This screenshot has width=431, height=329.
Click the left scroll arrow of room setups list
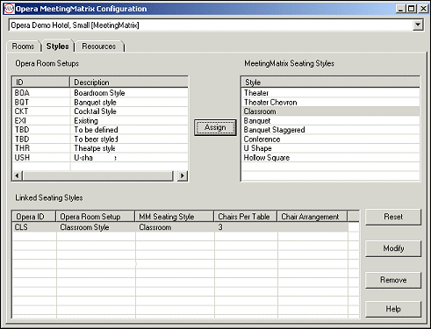point(17,175)
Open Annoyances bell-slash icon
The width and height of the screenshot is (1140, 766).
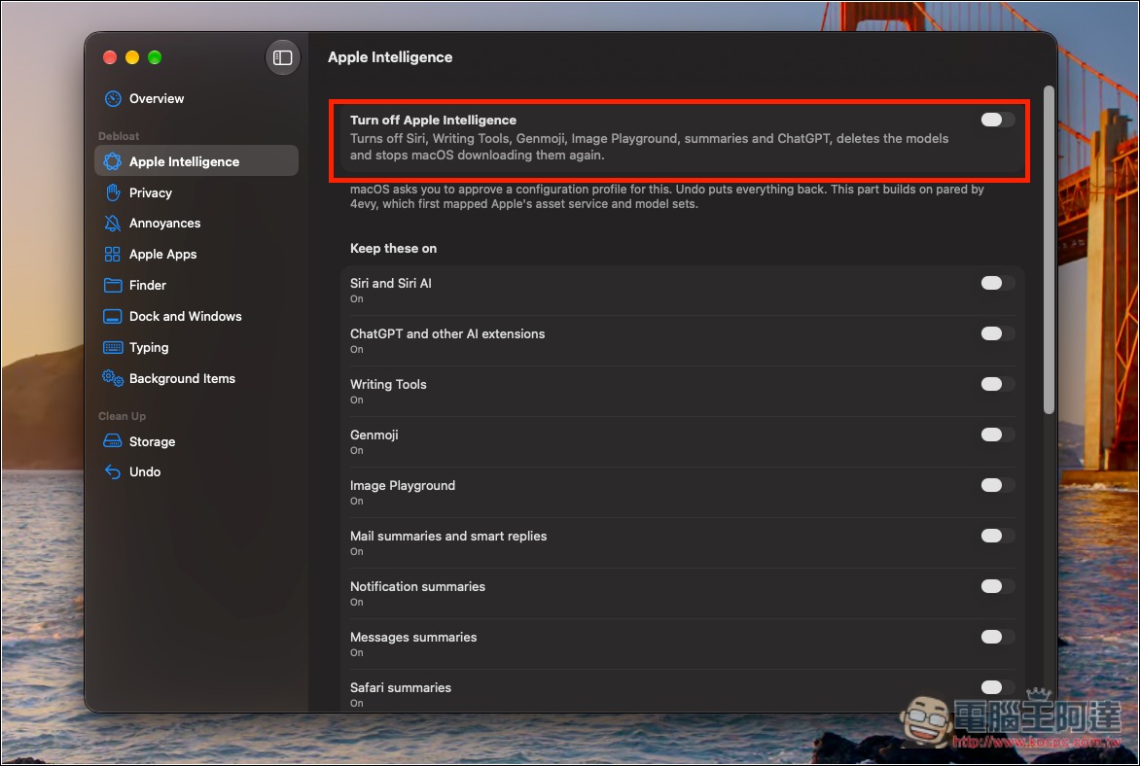tap(113, 224)
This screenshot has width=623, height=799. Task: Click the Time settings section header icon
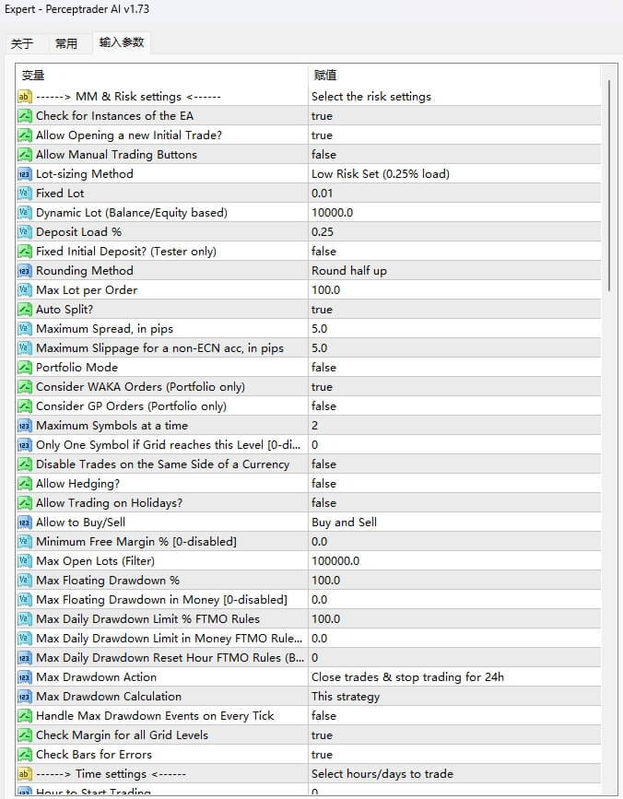pyautogui.click(x=25, y=774)
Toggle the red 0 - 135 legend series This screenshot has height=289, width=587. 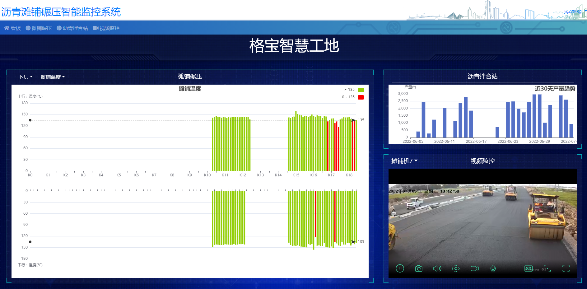[361, 97]
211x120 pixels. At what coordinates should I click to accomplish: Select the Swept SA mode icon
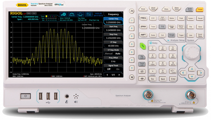coord(72,15)
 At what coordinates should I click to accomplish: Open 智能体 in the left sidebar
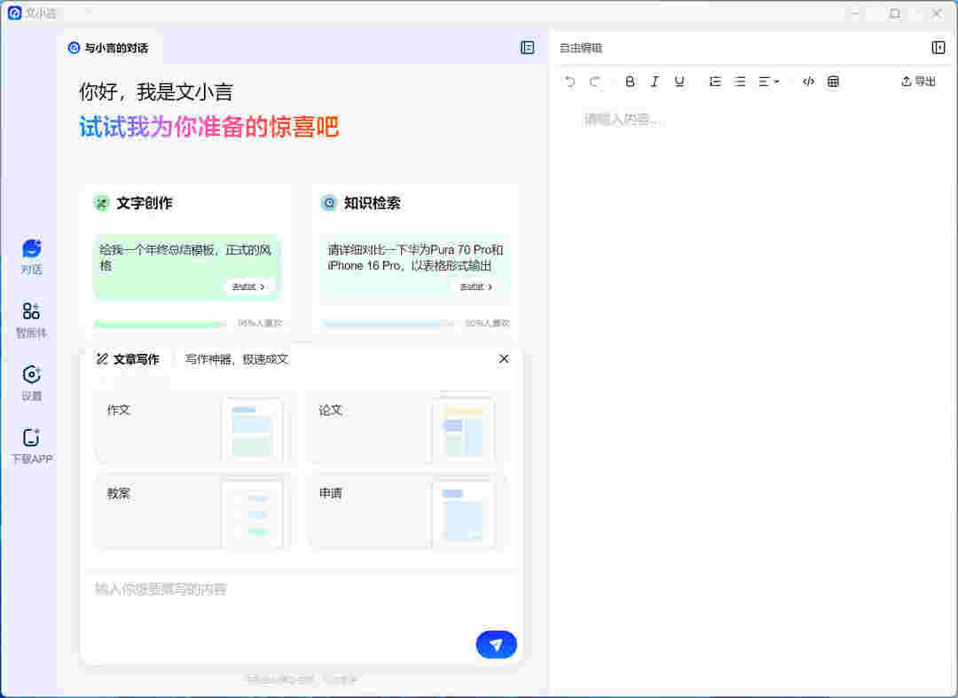click(x=32, y=320)
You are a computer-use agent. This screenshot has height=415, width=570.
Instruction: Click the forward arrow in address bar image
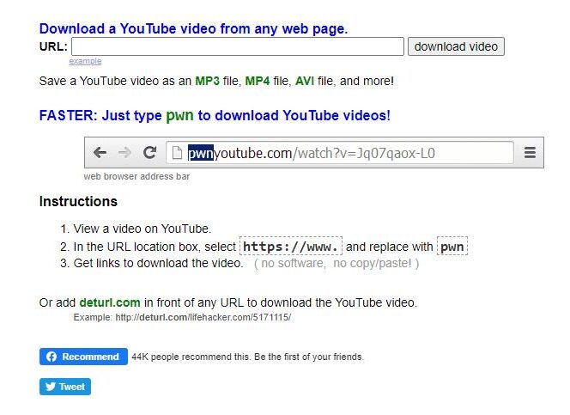[x=124, y=152]
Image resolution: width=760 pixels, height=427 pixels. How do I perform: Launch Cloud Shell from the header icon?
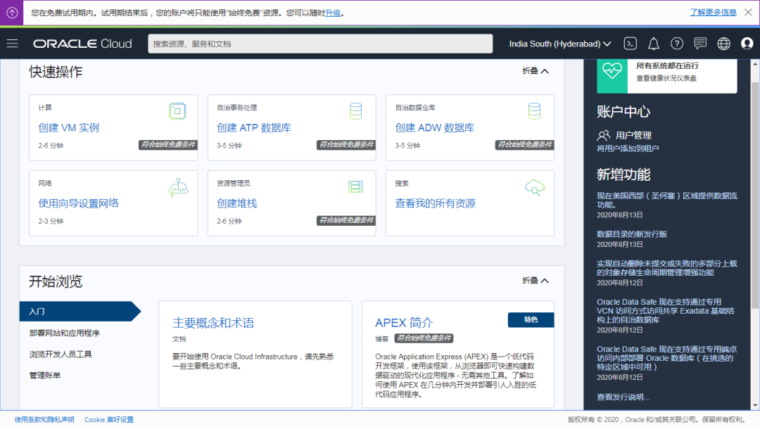631,44
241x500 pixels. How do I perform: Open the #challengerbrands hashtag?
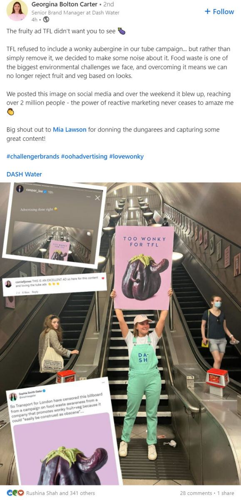click(33, 156)
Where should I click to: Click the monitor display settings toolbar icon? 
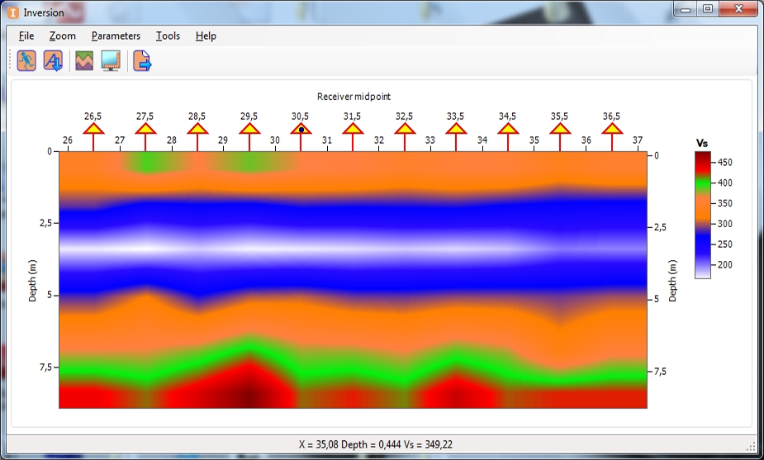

....

Problem details
Each line from the one containing "241x500 pixels. How" through the end of the listing is to be set down exactly, with all pictures left out.

Result of the task
241x500 pixels. How do I perform: Open the #challengerbrands hashtag?
click(33, 156)
Where should I click to: Click the monitor display settings toolbar icon? 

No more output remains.